ENCINITAS, California — A letter to President John F. Kennedy.

Dear Mr. President,

You are so omnipresent, fifty years after Dallas, so vividly alive for those of us who have any memory of you while you were here with us, that it doesn’t seem all that preposterous to send you a letter on this implausible anniversary day—who can absolutely foreswear that you are unable to receive a note via some cyber-prayer wave?

Thought I’d share with you, in “plain speak” (to borrow from your predecessor, Harry S. Truman) about some of the changes that have occurred for us boys and girls who have grown older—or just plain old—since you were taken from us fifty years ago.

First off, our own children and grandchildren have more information available, on demand, at their personal computers, laptops, cell phones, or these things called “tablets” than you, sir, had when you were outfoxing the Russians during the Cuban Missile Crisis of 1962.

You would have loved the Internet and all its attendant access, data, and cross-referencing.

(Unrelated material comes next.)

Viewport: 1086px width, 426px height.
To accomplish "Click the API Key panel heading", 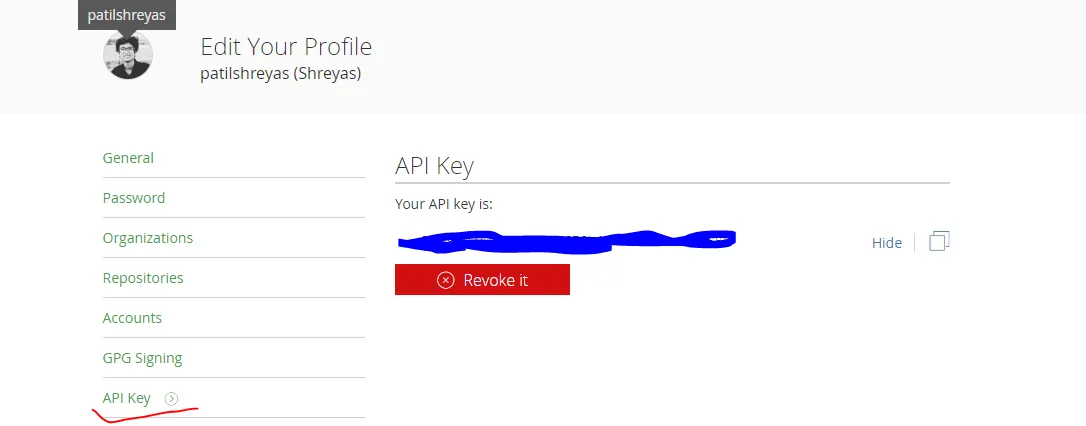I will [434, 165].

You’d probably know enough to sense that it’s overrated, however: we have all this information and all these files, but we still have no real knowledge of what happened to you that day in Dealey Plaza.

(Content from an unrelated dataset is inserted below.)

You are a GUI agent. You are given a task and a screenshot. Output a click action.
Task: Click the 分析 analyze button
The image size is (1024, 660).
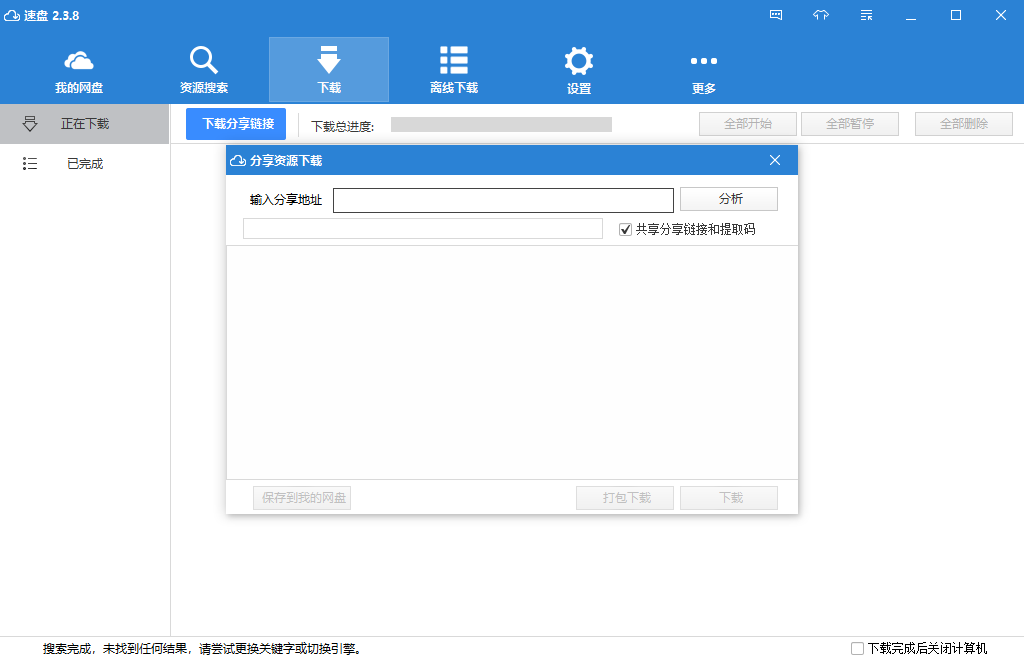(729, 199)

This thing called Facebook has given us all these endless factoids for which we really have no use but not much in the category of what we actually need to know. You’d probably not opt for a Profile or a Timeline; you are well-known for your impatience with tedium and opaque activity.

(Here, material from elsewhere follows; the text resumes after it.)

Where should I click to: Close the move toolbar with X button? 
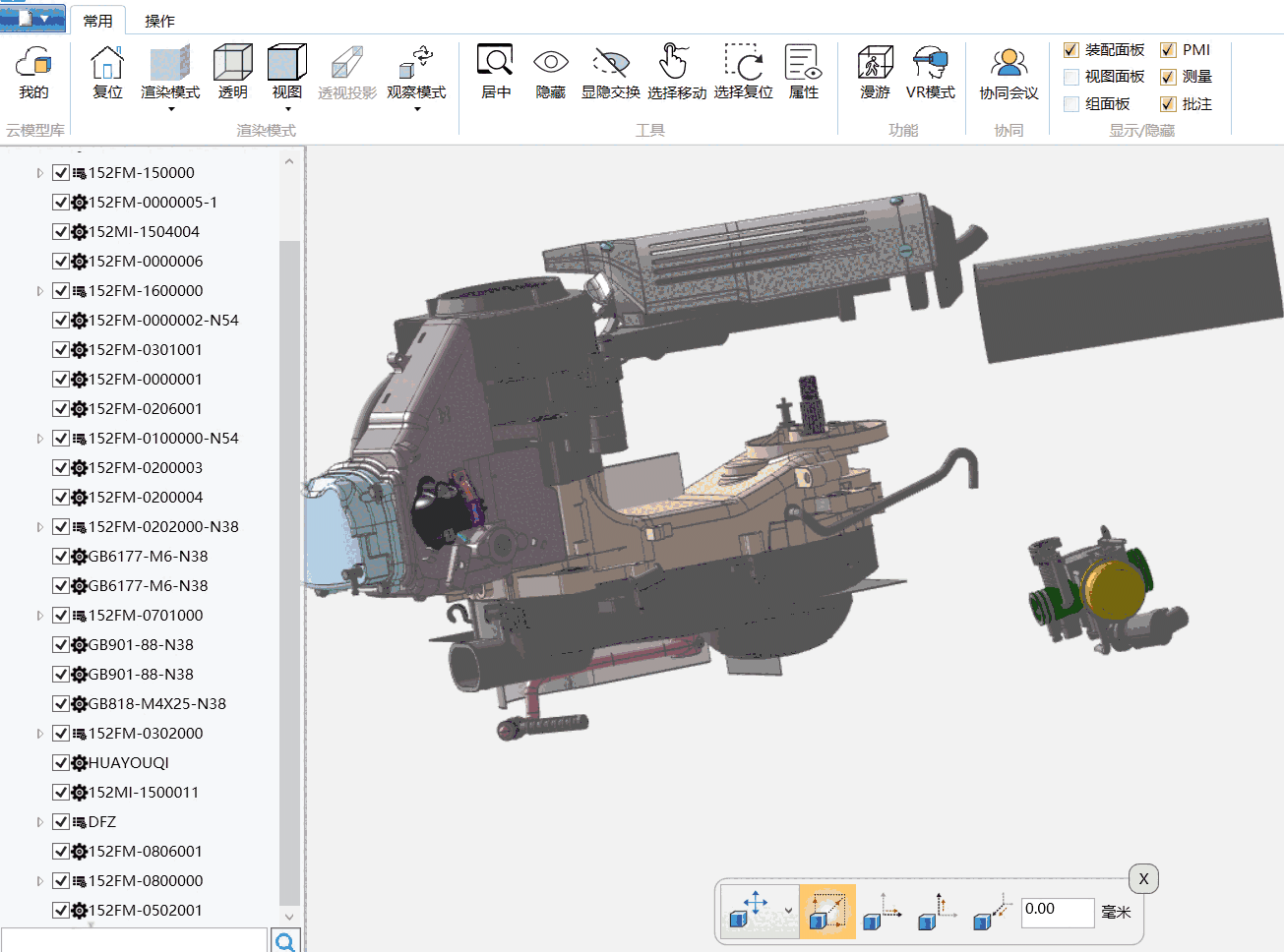click(x=1143, y=879)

In the spirit of candor, people in America (which has 120 million people more living in it than when you left) really aren’t that sure about how we feel about your short life and brief presidency. Being a realist, you’ll probably understand that we think about how you died a lot more than how you lived.

“Negroes,” the term you and they themselves used in your time, are now known as “African Americans.” I’ll skip the part when they transitioned as “blacks.” There’s something else that’s happened that hits pretty close to home with your experience that involves African Americans but, frankly, you wouldn’t likely even believe it if I told you.

We haven’t actually won a war, clear and outright, since the time of your own Navy service during the Second World War. Presidents aren’t military veterans anymore, either.

Gay people can get married or have civil unions in more states than you carried in that razor-thin victory you had over Richard Nixon in 1960.

We did go to the moon and the Soviets never did. We’ve got some frozen flags up there and a bunch of lunar rocks down here but it’s hard to say if you’d be thrilled about the either the moon situation or what’s really happened with the Russians. We were talking about traveling to Mars for a while but now nobody even gets excited about getting on a regular airplane.

I think the hardest thing to tell you is that, well, there just aren’t any secrets anymore—and therefore not a lot of excitement to go along with the lack of mystery.

Maybe that’s the reason we miss you more than ever; you were as elusive as you were witty, smooth, and smart.